Case Report Open Access
Copyright ©The Author(s) 2005. Published by Baishideng Publishing Group Inc. All rights reserved.
World J Gastroenterol. Oct 21, 2005; 11(39): 6232-6234
Published online Oct 21, 2005. doi: 10.3748/wjg.v11.i39.6232
Treatment of a duodenal perforation secondary to an endoscopic sphincterotomy with clips
Panagiotis Katsinelos, George Paroutoglou, Athanasios Beltsis, Stavros Dimiropoulos, Department of Endoscopy and Motility Unit, "G.Gennimatas" Hospital, Ethnikis Aminis 41, 54635 Thessaloniki, Greece
Basilios Papaziogas, Konstantinos Atmatzidis, 2nd Surgical Clinic, "G.Gennimatas" Hospital, Aristotle University of Thessaloniki, Ethnikis Aminis 41, 54635 Thessaloniki, Greece
Author contributions: All authors contributed equally to the work.
Correspondence to: Dr. Panagiotis Katsinelos, Department of Endoscopy and Motility Unit, "G.Gennimatas" Hospital, Ethnikis Aminis 41, 54635 Thessaloniki, Greece. pantso@the.forthnet.gr
Telephone: +30-2310-211221 Fax: +30-2310-210401
Received: November 29, 2004
Revised: February 15, 2005
Accepted: February 18, 2005
Published online: October 21, 2005

Abstract

Perforation is one of the most serious complications of endoscopic sphincterotomy (ES) necessitating immediate surgical intervention. We present a case of successful management of such a complication with endoclipping. A 85-year-old woman developed duodenal perforation after ES. The perforation was identified early and its closure was achieved using three metallic clips in a single session. There was no procedure-related morbidity or complications and our patient was discharged from hospital 10 d later. Endoclipping of duodenal perforation induced by ES is a safe, effective and alternative to surgery treatment.

Key Words: Endoclipping, Duodenal perforation, Endoscopic sphincterotomy



INTRODUCTION

The most serious complications of endoscopic sphincterotomy (ES) are pancreatitis, hemorrhage and perforation[1]. Although perforation is uncommon, occurring in less than 1% of patients undergoing ES, it is associated with high morbidity and mortality[2].

Applications of endoscopic metallic clips other than the treatment of bleeding lesions have been reported, such as sealing of iatrogenic endoscopic perforations[3].
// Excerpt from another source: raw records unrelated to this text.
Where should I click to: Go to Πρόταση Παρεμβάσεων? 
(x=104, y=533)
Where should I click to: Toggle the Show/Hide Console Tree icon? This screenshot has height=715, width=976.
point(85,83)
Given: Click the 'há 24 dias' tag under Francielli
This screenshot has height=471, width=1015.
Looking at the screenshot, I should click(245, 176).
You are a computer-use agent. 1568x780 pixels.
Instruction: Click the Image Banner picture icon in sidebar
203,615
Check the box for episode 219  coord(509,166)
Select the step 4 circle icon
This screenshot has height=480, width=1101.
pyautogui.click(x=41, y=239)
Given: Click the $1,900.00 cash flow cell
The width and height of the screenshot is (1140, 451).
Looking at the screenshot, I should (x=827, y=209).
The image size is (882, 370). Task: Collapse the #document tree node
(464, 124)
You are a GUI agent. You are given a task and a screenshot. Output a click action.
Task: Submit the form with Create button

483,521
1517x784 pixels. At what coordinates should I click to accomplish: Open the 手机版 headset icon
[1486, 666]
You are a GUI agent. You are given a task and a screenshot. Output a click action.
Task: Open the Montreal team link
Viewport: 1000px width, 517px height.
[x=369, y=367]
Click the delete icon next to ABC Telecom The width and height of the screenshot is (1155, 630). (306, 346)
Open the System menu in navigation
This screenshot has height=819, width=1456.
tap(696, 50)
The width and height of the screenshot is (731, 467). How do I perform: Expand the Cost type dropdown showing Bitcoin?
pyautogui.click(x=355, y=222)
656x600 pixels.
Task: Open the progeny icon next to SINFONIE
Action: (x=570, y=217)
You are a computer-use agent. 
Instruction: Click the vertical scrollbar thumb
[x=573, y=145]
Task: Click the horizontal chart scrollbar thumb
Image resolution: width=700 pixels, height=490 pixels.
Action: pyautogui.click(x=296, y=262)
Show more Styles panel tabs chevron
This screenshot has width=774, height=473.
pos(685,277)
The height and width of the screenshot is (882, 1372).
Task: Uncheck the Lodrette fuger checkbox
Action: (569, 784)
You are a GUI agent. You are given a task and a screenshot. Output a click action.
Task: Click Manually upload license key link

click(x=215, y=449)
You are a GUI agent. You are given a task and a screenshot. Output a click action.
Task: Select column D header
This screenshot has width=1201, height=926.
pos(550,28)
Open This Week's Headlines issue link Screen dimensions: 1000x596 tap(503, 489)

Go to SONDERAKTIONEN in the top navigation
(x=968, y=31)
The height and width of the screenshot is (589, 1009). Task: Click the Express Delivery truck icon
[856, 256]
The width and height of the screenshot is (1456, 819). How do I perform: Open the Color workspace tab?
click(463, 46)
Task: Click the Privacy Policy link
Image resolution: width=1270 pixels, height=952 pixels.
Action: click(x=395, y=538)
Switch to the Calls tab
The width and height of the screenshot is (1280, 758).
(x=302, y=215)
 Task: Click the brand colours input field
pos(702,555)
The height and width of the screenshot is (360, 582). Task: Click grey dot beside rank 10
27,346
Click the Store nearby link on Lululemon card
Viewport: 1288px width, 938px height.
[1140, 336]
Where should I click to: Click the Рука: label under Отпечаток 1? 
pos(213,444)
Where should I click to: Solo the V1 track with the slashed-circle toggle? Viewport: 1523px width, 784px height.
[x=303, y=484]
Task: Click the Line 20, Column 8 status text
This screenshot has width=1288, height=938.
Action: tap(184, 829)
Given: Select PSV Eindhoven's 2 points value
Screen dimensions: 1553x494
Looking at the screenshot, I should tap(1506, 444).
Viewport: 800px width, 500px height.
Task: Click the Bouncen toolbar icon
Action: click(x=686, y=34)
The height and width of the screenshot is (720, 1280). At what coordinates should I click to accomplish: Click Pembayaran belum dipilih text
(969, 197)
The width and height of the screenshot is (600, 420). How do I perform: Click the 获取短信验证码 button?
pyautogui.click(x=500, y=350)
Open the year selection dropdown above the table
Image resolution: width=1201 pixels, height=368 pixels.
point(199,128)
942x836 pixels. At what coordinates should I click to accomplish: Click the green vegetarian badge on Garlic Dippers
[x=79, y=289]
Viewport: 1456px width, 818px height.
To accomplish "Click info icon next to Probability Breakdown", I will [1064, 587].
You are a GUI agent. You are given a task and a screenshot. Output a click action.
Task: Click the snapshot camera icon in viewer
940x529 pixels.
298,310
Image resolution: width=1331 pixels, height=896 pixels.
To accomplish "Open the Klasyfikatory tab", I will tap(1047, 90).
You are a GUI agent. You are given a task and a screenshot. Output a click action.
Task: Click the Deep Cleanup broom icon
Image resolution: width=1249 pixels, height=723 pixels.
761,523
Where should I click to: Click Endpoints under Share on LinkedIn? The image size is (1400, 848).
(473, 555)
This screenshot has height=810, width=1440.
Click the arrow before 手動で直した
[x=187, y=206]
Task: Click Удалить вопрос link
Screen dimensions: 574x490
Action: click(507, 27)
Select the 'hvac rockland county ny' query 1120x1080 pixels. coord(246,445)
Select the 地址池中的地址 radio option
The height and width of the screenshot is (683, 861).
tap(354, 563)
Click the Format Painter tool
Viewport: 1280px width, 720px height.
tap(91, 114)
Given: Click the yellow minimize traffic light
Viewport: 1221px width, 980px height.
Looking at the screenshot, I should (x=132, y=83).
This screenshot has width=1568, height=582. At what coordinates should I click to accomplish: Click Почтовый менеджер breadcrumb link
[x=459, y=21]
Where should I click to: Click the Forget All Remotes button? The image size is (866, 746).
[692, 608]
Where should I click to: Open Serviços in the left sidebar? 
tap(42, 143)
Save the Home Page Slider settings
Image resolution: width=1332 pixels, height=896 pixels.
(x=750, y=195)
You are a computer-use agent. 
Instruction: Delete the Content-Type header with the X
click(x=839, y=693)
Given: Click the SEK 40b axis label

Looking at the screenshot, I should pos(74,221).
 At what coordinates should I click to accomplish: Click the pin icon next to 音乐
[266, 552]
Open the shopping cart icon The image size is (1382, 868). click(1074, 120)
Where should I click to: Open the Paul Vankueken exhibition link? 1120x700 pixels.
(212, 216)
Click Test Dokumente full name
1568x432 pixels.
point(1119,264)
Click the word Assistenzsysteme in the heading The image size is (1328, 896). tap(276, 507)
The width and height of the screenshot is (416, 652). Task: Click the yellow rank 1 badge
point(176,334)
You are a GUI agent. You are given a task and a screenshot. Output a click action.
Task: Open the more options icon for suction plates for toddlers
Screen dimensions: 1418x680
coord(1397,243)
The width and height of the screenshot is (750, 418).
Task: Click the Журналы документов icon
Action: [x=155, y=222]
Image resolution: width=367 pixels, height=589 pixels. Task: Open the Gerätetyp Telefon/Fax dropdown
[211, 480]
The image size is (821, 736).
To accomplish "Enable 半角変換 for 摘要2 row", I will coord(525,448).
We describe a 85-year-old woman who developed symptomatic post-ES perforation and was successfully treated by endoscopic clip placement. To our knowledge, this is the second reported case of post-ES perforation that was treated endoscopically with clip placement.

CASE REPORT

A 85-year-old woman was admitted because of recurrent episodes of abdominal pain, fever, and jaundice over a period of 1 mo. Her past medical history revealed a cholecystectomy 10 years ago, mild heart failure and hypertension. Laboratory tests showed cholestasis. US demonstrated intra- and extra-hepatic biliary dilatation. Magnetic resonance imaging cholangiography showed a large stone (diameter 18 mm) in the lower part of the common bile duct.

Endoscopic biliary sphincterotomy was performed using an electrosurgical unit with standard pull sphincterotome without the use of guidewire. The length of sphincterotomy was large, according to the size of the common bile duct stone. The extraction of the stone was impossible. We performed a successful mechanical lithotripsy and the fragments were extracted with a basket.

Twelve hours later, the patient complained of moderate pain in the upper abdomen, which diminished after analgesics administration. Physical examination disclosed fever of 37.8 °C but no signs of peritoneal irritation. A chest X-ray was normal. Laboratory studies revealed an elevated ESR (75 mm/h) and C-reactive protein concentration (3.62 mg/dL, normal <0.5 mg/dL). The WBC count was 11 888/mL (normal 4 000-8 000/mL) and the percentage of neutrophils was high (86%).

An abdominal CT demonstrated free retroperitoneal air and a small amount of dirty fluid around the duodenum as well as enhancement of choledochal duct with gastrografin (Figure 1).

Figure 1
Figure 1 Free retroperitoneal air and a small amount of dirty fluid around the duodenum.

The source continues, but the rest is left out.